▶ SOAL LATIHAN
Lanjutkan teks tentang hak perempuan dan pelecehan seksual di bawah ini mulai dari kalimat terakhirnya.

▶ BAGIAN TEKS

Oleh : Qurratun Nisa, Mahasiswi PAI STIT Al-Ibrohimy |
Perempuan memiliki peran
penting dalam kehidupan sosial, budaya, dan ekonomi masyarakat. Nilai perempuan
tidak hanya dilihat dari fungsi biologis atau peran domestiknya, tetapi juga
dari kontribusi intelektual, emosional, dan sosial yang mereka berikan. Namun,
realitas menunjukkan perempuan sering kali menjadi target diskriminasi dan
kekerasan, termasuk pelecehan seksual.
Hak perempuan merupakan
bagian dari hak asasi manusia, telah dijamin dalam Deklarasi Universal Hak
Asasi Manusia (1948) yang mengakui kebebasan, keamanan, dan martabat setiap
individu tanpa diskriminasi gender. Hak ini mencakup akses terhadap pendidikan,
pekerjaan, perlindungan hukum, kesehatan, dan kebebasan dari kekerasan.
Pelecehan seksual secara langsung melanggar hak perempuan untuk hidup dengan
aman, bermartabat, dan bebas dari rasa takut.
Di Indonesia, isu ini
semakin mendapat perhatian serius terutama setelah pengesahan UU Tindak Pidana
Kekerasan Seksual (UU TPKS) yang memperkuat perlindungan hukum bagi korban.
Kasus Agus Buntung, yang
mencuat di akhir 2024, menjadi salah satu peristiwa yang menarik perhatian
publik karena melibatkan pelaku disabilitas. Agus Buntung, seorang penyandang
disabilitas tuna darsa, diduga melakukan pelecehan seksual terhadap sejumlah
korban, termasuk remaja perempuan dan anak di bawah umur.
Kasus ini menyoroti
pelanggaran serius terhadap hak perempuan untuk merasa aman. Jika dilihat dari
dampak kasus yang dialami oleh korban, tentunya korban mengalami trauma
psikologis dan emosional yang mendalam, hilangnya rasa percaya diri, rasa aman,
serta gangguan mental dan kecemasan.
Najwa shihab menyatakan
bahwa “Pelecehan seksual adalah bentuk penyalahgunaan kekuasaan yang harus
diatasi melalui edukasi dan penegakan hukum, dengan mendorong korban untuk
berani berbicara dan melaporkan kasus.”

▶ ITEM YANG DIBERIKAN
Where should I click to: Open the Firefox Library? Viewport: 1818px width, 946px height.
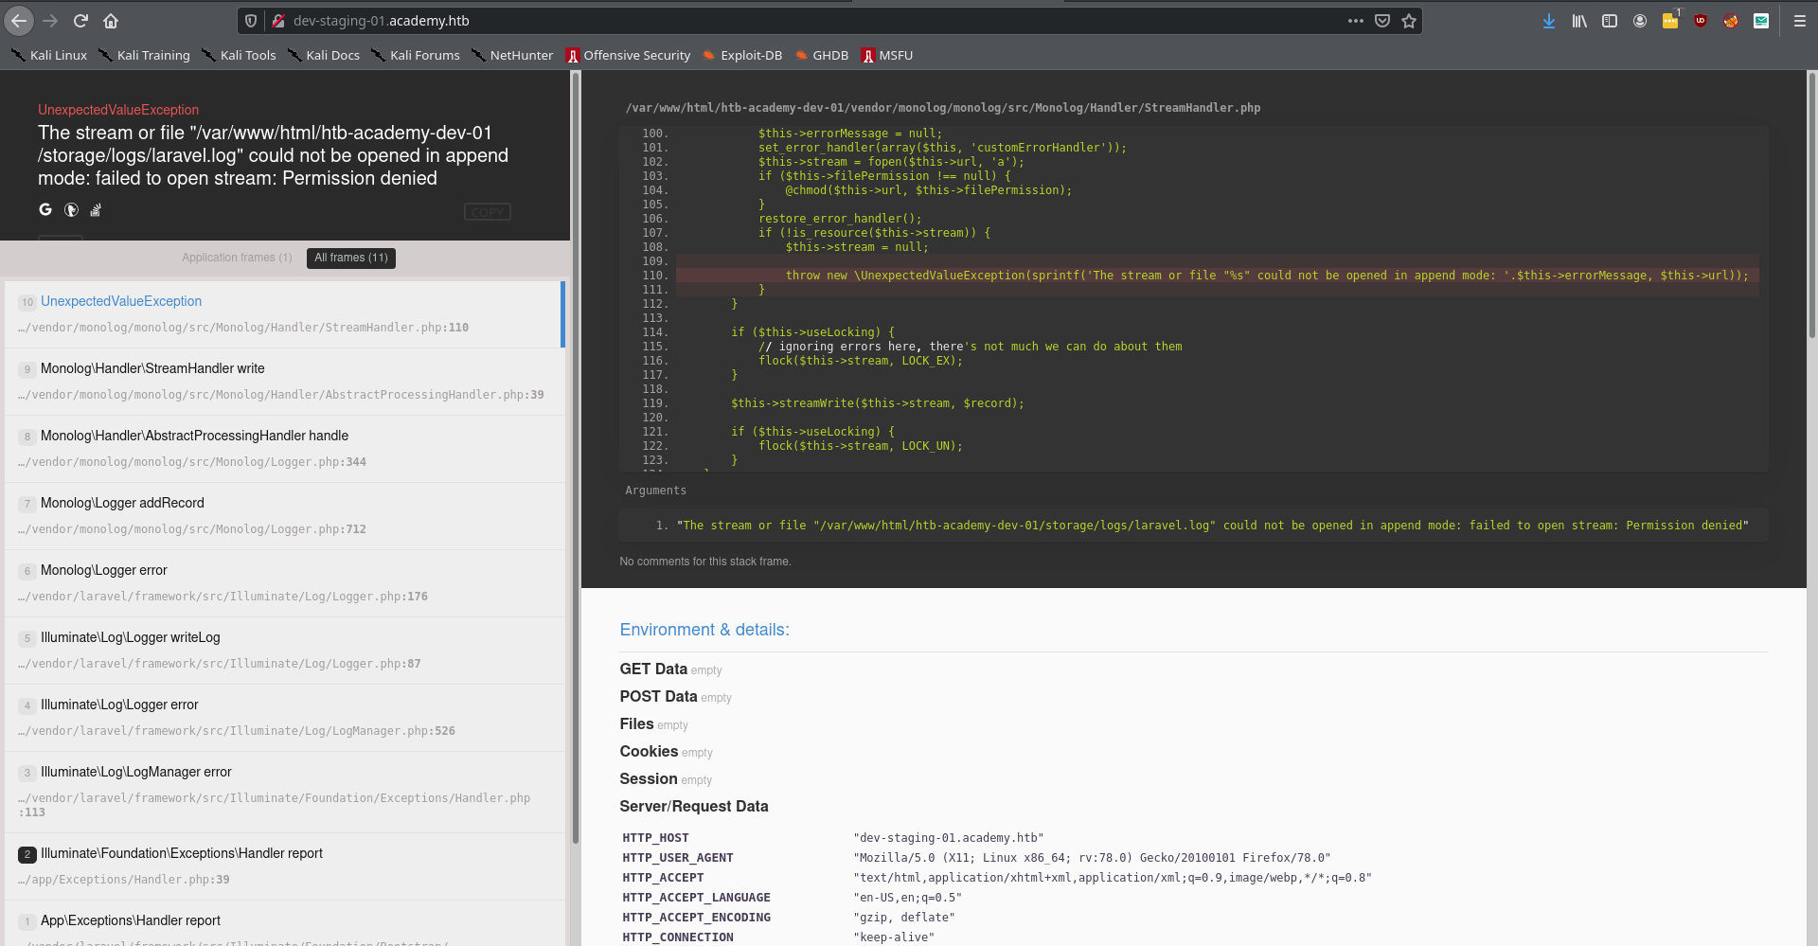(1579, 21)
==
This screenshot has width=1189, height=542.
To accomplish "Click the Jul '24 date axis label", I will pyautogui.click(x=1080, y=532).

▶ JAWABAN TERTULIS
Aktivis seperti suciawati
menekankan bahwa pelecehan seksual adalah masalah sistemik yang memerlukan
pendidikan berbasis kesetaraan gender sejak dini, sementara komnas perempuan
menegaskan bahwa pelecehan seksual merupakan ancaman serius yang membutuhkan
reformasi hukum untuk menghukum pelaku dan mendukung korban secara maksimal.
Terkait dengan tragedi
pelecehan yang dilakukan oleh Agus buntung, pelaku dapat dijerat dengan
pasal-pasal yang berlapis. Pertama, pasal 291 yang mengatur hukuman penjara
hingga 12 tahun bagi pelaku yang melakukan pelecehan seksual. Kedua, pasal 293 yang mengatur hukuman
penjara hingga 5 tahun bagi pelaku yang melakukan pelecehan atau pencabulan terhadap anak di bawah umur.
Komisi Nasional Anti
Kekerasan terhadap Perempuan (Komnas Perempuan) melaporkan bahwa jumlah kasus
kekerasan terhadap perempuan di Indonesia pada tahun 2023 mencapai 289.111
kasus.
Jumlah ini menunjukkan
penurunan sebesar 12% atau 55.920 kasus dibandingkan dengan tahun 2022.
Berdasarkan data tersebut, korban kekerasan lebih banyak dialami oleh perempuan
muda dan dengan tingkat pendidikan yang lebih rendah dibandingkan dengan
pelaku.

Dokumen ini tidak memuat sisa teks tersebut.